With a legacy that stretches back to November 10, 1775, it takes a lot for any marine to be awarded the title “legend.” For the man who held every enlisted and officer rank except Sergeant Major and General – the title aptly fits. Joining the Marine Corps in 1950, Wesley Fox began a career as a Private that took him all the way to Colonel during 43 years of service.
In February 1969 deep in the jungles of Vietnam, the legend grew exponentially. While serving as a First Lieutenant, his company came under a massive attack from a numerically superior force. Wounded during the initial assault, Fox found himself the only officer capable of organizing the defense. He destroyed an enemy emplacement and began directing his company to take out the rest. Calling in airstrikes while maneuvering under heavy fire, Fox was credited with inspiring his Marines to defend. He was wounded during the final assault but refused medical treatment so he could continue to rally his Marines. For his actions, he received the Medal of Honor and remained in a career that lasted until he was forced to retire as a Colonel at the mandatory age of 62.
Born for the Corps
Wesley Fox was born in 1931 in Virginia, the oldest of ten siblings. Perhaps it was his upbringing among his brothers and sisters, but Fox from an early age was never known to shun a fight. Having watched the Marine Corps storm across the Pacific in his early teens, Fox knew he wanted his chance to serve and live up to that legacy. Shortly after North Korea invaded South Korea in 1950, Fox earned his first taste of combat. Having enlisted in the Marine Corps at the age of 18, by 1951 he was serving as a rifleman with the 3rd Battalion, 5th Marines.

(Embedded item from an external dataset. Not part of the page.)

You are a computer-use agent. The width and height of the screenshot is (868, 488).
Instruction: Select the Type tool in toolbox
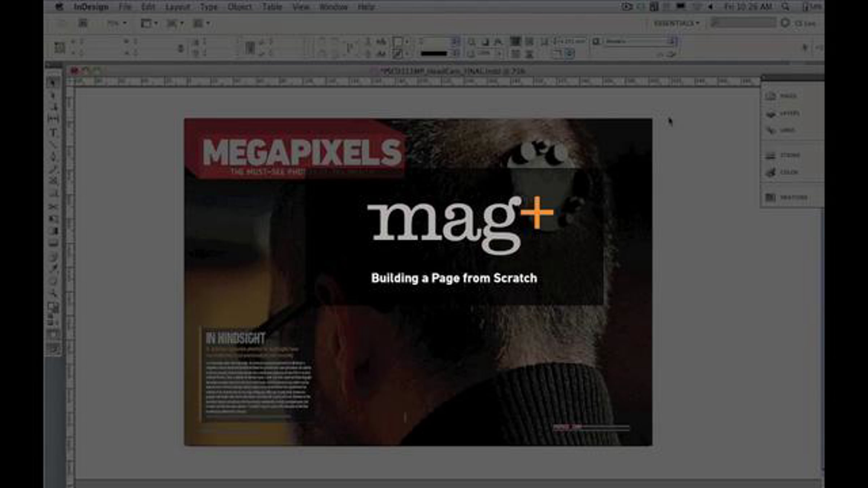pyautogui.click(x=53, y=132)
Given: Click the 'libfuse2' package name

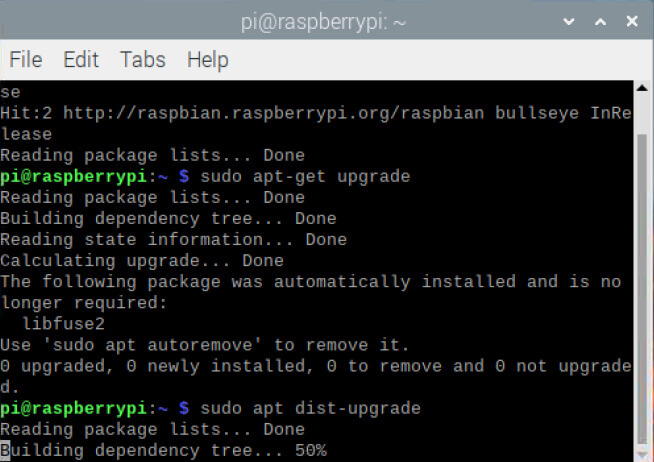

In the brutal fighting of the Korean War, Fox was wounded and earned his first Purple Heart as well as the Bronze Star with a Combat “V.” In a military culture living off the legends of WWII in the Pacific, Fox was working to build a new legacy showing that Marines of any generation were up for the fight at hand.
By 1954, he was back in Korea for peacetime duty. Over the following years, he rose through the ranks of the enlisted Marines. He served tours as a drill instructor and a recruiter before becoming a First Sergeant in the US Marine Corps. In 1966 the well-respected Marine became an officer.
From One War to the Next
By 1967, Fox was immersed in the Vietnam War as a Lieutenant with a Marine Infantry Company. Usually, enlisted Marines were wary of a Lieutenant taking charge of a company in the middle of a conflict. But the fact that this Lieutenant was a combat experienced veteran of over 17 years put their minds at ease. Fox took charge of Company A 1st Battalion, 9th Marines and did not disappoint those left in his charge.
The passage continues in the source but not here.